C’est une prouesse que de rendre compte de la violence du monde avec autant de langueur. Taipei Story est un film lent et contemplatif, qui montre (et dénonce) l’avancée inexorable du capitalisme sur Taiwan, et surtout sur ses habitants. Le tout est à l'image de ce petit jouet en plastique, cette cannette de Pepsi miniature, qui avance sans fin, dans les deux sens du terme.
La ville est le lieu de l’oubli. On oublie les autres, et on s’oublie soi-même : la quête des héros, outre de sauver leur amour en péril, est de raccrocher avec leur propre identité.
Toutefois, le concept même de ville n’est pas chaotique comme on pourrait s’y attendre. La métropole est belle, silencieuse et presque douce. La force obscure et insidieuse du capitalisme emporte les personnages vers l’oubli de manière lascive. Les plans larges, très larges, bien connus de la Nouvelle Vague Taïwanaise, noient l’humain dans l’urbain.
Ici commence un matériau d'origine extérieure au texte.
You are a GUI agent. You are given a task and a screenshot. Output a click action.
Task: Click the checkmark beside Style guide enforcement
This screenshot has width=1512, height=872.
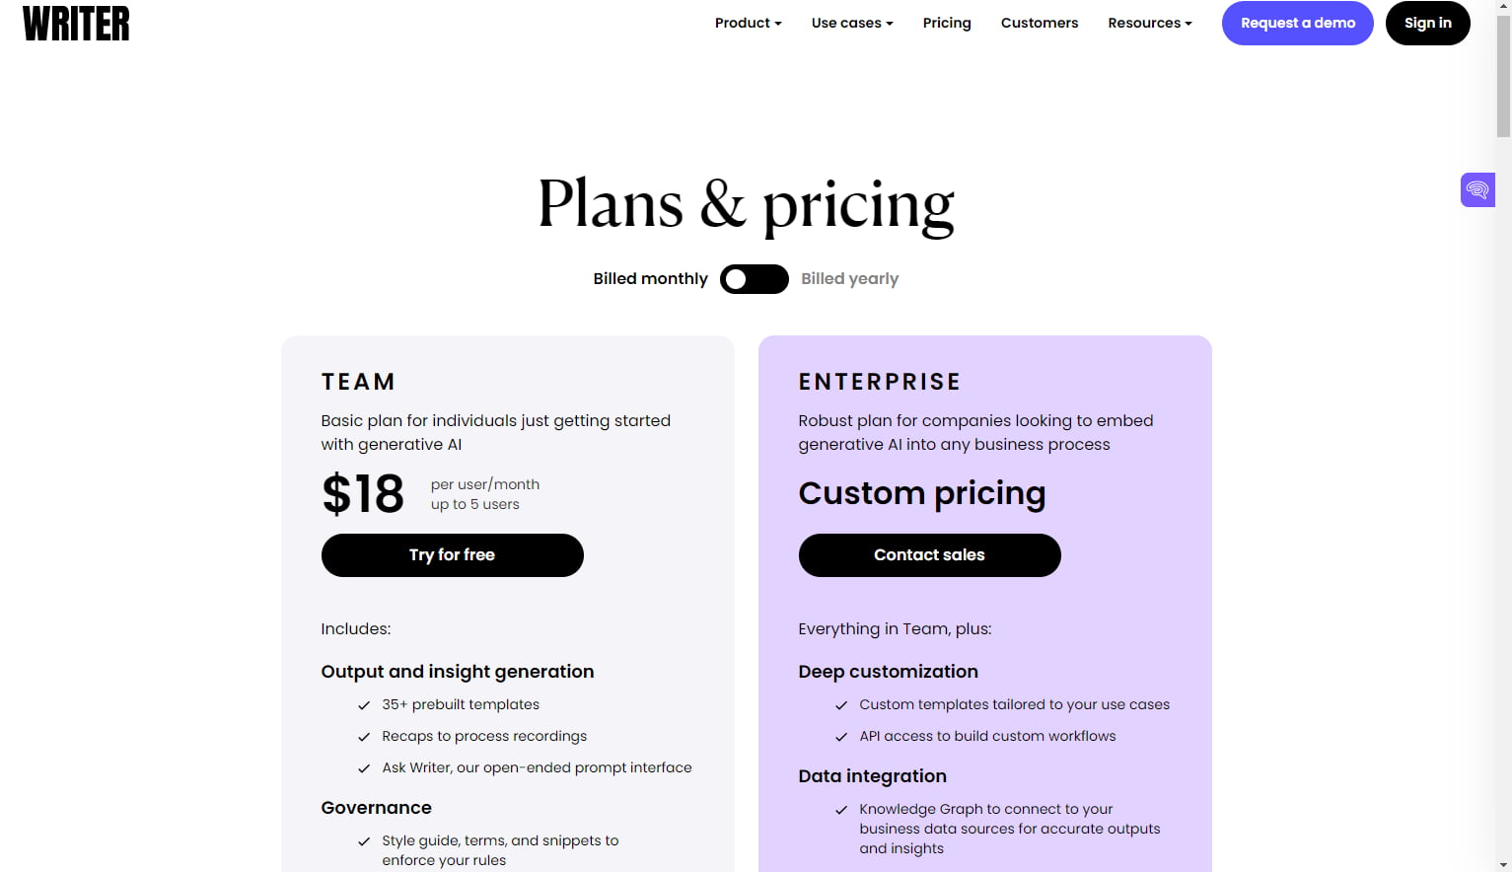pyautogui.click(x=363, y=841)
Chin et Lon montrent deux modèles opposés. Elle, acharnée, tente d’aller vers autrui. En vain. Lui, qui a l’expérience de l’Amérique, sait se détacher de ses propres émotions et prône l’individualisme. Il est ancré dans le système : « tu as de la compassion pour les autres mais tu ne sais pas aimer », lui dit son amante japonaise. La critique est là : au fond, celui qui périt, c’est celui qui se fait happer; celui qui rentre dans une vie régie par l’argent, et où l'amour n’est plus que tromperie et mensonges.
L’argent semble être le seul moyen d’exister. Auprès des autres, auprès du monde. On en prête pour se faire valoir auprès des autres, et quand on n'en a pas, on n’est personne. Chin va même jusqu’à accaparer les amis de sa sœur pour trouver une place, si infime soit-elle, dans un monde qui la rejette. Au fond l’enfer, c’est les autres; ceux qui s’ancrent dans un système où l‘argent remplace l’humain; où tout est à perdre et rien ne semble à gagner.
Dans cette fable contemporaine, Yang réussit à trouver de la contemplation dans un lieu qui anéantit tout; chercher sa place dans la ville, et y trouver néanmoins de la beauté, à défaut de se trouver soi-même.